Booting the Surface Go from the USB boot disk was easy; the computer was configured to check USB first, so it flowed cleanly into the install. However, that failed too. The closest description of what I ran into was in this TechNet post. As far as I understand it, the installer was able to set up partitions appropriately on the internal drive, but when it moved on to the next step, it thought it was trying to install Windows on the USB boot disk, and (reasonably) refused to do so. This stymied me for a couple of days, but eventually I stumbled on this article which laid out a complex choreography of stepping through the install, letting it fail, removing the USB boot disk entirely, retracing part of the install and letting it fail again, reinserting the USB boot disk, and then restarting the install again in a context that would allow it to proceed. Fortunately, that all worked as described, and the install completed successfully.
What Didn’t Work
The narrative above makes it seem like this was a straightforward process, but it was nothing of the sort. Here are some of the things I tried that didn’t work.
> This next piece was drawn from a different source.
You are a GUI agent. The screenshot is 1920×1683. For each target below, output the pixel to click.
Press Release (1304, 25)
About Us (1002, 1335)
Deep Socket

- Using a standard bootable-USB creation tool. I generally use balenaEtcher for this task, but it failed here (likely because of the file that was larger than 4 GB).
- Creating a USB drive partitioned with MBR. One of the suggestions I ran into was using MBR instead of GPT to partition the USB boot disk, but the Surface Go refused entirely to boot from that because it’s a UEFI computer. (I learned so many new things these past few days.)
- Using Rufus to create a NTFS-formatted USB boot disk. I ran into several recommendations like this one that suggested the tool Rufus would allow me to format the USB boot disk with NTFS instead of FAT32, and that that might un-confuse the Windows installer. I made such a disk (after setting up a virtualized Windows machine with VirtualBox), but the Surface Go initially refused to boot from it until I disabled Secure Boot, and even afterward the installer claimed it was unable to find a valid disk to install to at all.
- Using a DVD drive. The bug occurs when installing from a USB boot disk because it’s seen as a potential install destination. Theoretically, installing from a DVD would get around this problem. However, the Windows 10 setup ISO is ~5 GB in size, so it would only fit on a dual-layer DVD and I didn’t have any in the house; and I couldn’t think of an essential retailer that would sell me one and didn’t want to wait several days to buy one online.
- Copying the Windows installer to a partition on the drive. I found several instances of guidance to copy the USB boot disk’s contents to a bootable partition on the target hard drive, start the installation from there, partition around the installer, and then go back later and erase the installer partition. None of these worked because they were all written to use MBR partitions, which the Surface Go refused to boot from; and I was not able to figure out how to create a bootable GPT partition (
bcdeditwas giving me all sorts of static at this point).
This was a hundred thousand times harder than it should have been, and anyone who isn’t both a) an experienced IT tech and b) unwilling to quit trying new things to fix it would have been profoundly fucked. Buying a Surface Go was a poor decision and if this happens again I’m going to drop-kick it and buy a Chromebook.